PROBLEM TO SOLVE :: Whatever lies between the line with "The image size is (257, 242)." and the end of the data, both included, must be copied exactly and without pictures.

INPUT FOR THIS TASK ::
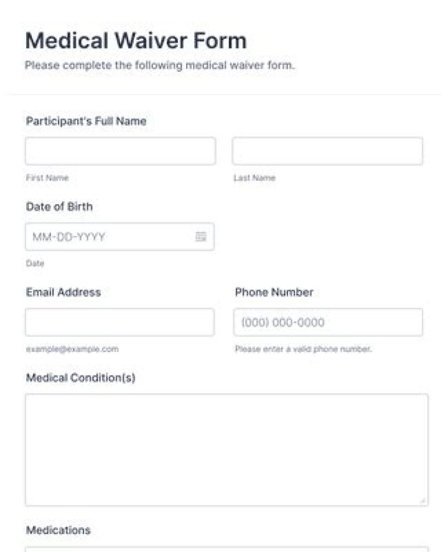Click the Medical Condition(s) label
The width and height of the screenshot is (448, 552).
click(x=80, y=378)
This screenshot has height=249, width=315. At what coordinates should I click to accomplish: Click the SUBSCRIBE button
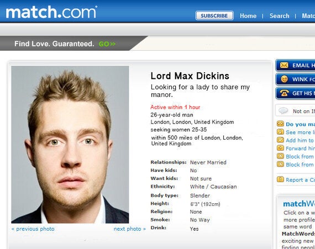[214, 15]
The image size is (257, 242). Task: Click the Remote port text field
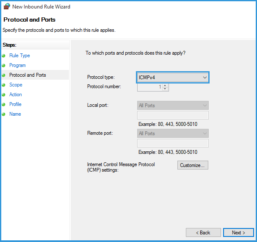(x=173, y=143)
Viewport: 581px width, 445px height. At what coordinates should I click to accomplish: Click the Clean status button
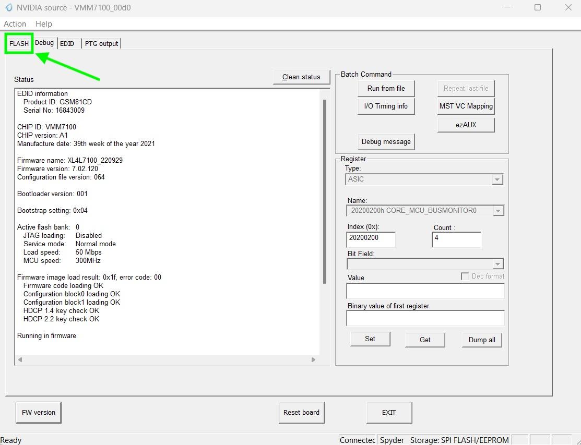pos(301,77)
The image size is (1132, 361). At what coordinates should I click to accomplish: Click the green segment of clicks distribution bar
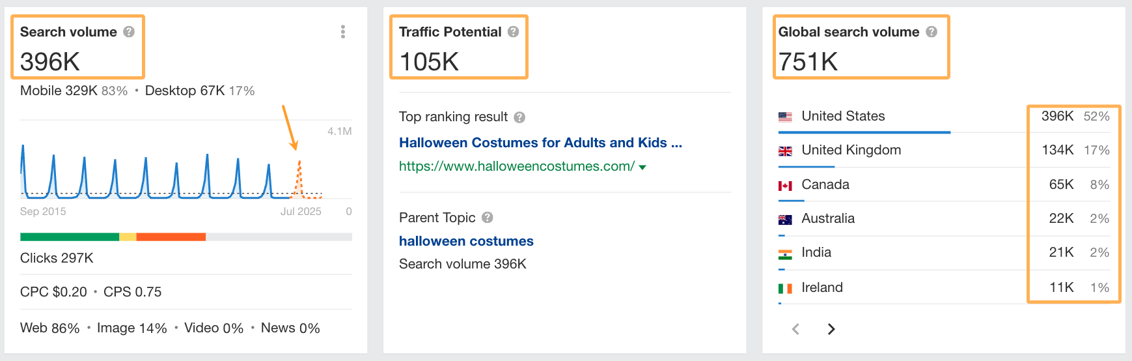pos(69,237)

SOLUTION FOR THIS PROBLEM ::
The image size is (257, 242). Task: Click the Remote port text field
(x=173, y=143)
Viewport: 581px width, 445px height. At what coordinates should I click to accomplish: Click the Clean status button
pos(301,77)
The image size is (1132, 361). At what coordinates should I click to accomplish: Click the green segment of clicks distribution bar
pos(69,237)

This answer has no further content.